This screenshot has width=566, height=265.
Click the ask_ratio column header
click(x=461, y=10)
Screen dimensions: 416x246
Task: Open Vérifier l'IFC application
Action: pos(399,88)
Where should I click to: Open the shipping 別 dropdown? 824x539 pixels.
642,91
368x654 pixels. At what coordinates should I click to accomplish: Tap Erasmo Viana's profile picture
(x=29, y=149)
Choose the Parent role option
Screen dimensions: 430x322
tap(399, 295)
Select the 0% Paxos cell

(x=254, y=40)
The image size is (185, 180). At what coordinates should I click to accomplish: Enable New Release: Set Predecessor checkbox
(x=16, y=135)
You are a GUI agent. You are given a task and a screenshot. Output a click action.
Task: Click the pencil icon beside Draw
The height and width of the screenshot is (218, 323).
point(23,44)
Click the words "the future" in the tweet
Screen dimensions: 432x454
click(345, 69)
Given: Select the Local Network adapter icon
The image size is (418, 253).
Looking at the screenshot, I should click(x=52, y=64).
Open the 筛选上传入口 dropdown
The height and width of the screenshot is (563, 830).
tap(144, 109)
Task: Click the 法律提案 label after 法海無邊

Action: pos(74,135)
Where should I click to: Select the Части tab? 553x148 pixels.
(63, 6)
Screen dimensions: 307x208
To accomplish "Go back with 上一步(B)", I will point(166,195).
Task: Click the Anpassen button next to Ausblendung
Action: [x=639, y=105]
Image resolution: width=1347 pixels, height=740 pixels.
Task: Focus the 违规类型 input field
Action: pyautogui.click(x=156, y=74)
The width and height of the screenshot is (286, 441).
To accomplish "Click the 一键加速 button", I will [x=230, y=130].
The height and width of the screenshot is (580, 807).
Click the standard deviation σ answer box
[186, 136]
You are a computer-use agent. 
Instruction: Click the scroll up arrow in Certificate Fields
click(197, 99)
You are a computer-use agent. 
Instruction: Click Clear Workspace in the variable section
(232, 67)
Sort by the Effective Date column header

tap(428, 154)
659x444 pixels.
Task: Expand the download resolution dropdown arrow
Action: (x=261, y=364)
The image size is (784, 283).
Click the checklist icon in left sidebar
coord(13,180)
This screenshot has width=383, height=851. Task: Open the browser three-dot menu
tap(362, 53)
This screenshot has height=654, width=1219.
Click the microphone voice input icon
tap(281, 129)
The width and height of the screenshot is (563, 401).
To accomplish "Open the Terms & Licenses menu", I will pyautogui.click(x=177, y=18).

--- What is being asked ---
The records above need to be retyped exactly.

--- Finished task ---
This screenshot has width=566, height=265.
Click the ask_ratio column header
click(x=461, y=10)
Screen dimensions: 416x246
Task: Open Vérifier l'IFC application
Action: pos(399,88)
Where should I click to: Open the shipping 別 dropdown? 824x539 pixels.
642,91
368x654 pixels. At what coordinates should I click to accomplish: Tap Erasmo Viana's profile picture
(x=29, y=149)
Choose the Parent role option
Screen dimensions: 430x322
tap(399, 295)
Select the 0% Paxos cell

(x=254, y=40)
The image size is (185, 180). At what coordinates should I click to accomplish: Enable New Release: Set Predecessor checkbox
(x=16, y=135)
You are a GUI agent. You are given a task and a screenshot. Output a click action.
Task: Click the pencil icon beside Draw
The height and width of the screenshot is (218, 323).
point(23,44)
Click the words "the future" in the tweet
Screen dimensions: 432x454
click(345, 69)
Given: Select the Local Network adapter icon
The image size is (418, 253).
Looking at the screenshot, I should click(x=52, y=64).
Open the 筛选上传入口 dropdown
The height and width of the screenshot is (563, 830).
tap(144, 109)
Task: Click the 法律提案 label after 法海無邊

Action: pos(74,135)
Where should I click to: Select the Части tab? 553x148 pixels.
(63, 6)
Screen dimensions: 307x208
To accomplish "Go back with 上一步(B)", I will point(166,195).
Task: Click the Anpassen button next to Ausblendung
Action: [x=639, y=105]
Image resolution: width=1347 pixels, height=740 pixels.
Task: Focus the 违规类型 input field
Action: pyautogui.click(x=156, y=74)
The width and height of the screenshot is (286, 441).
To accomplish "Click the 一键加速 button", I will [x=230, y=130].
The height and width of the screenshot is (580, 807).
Click the standard deviation σ answer box
[186, 136]
You are a computer-use agent. 
Instruction: Click the scroll up arrow in Certificate Fields
click(197, 99)
You are a computer-use agent. 
Instruction: Click Clear Workspace in the variable section
(232, 67)
Sort by the Effective Date column header

tap(428, 154)
659x444 pixels.
Task: Expand the download resolution dropdown arrow
Action: (x=261, y=364)
The image size is (784, 283).
Click the checklist icon in left sidebar
coord(13,180)
This screenshot has width=383, height=851. Task: Open the browser three-dot menu
tap(362, 53)
This screenshot has height=654, width=1219.
Click the microphone voice input icon
tap(281, 129)
The width and height of the screenshot is (563, 401).
To accomplish "Open the Terms & Licenses menu", I will pyautogui.click(x=177, y=18).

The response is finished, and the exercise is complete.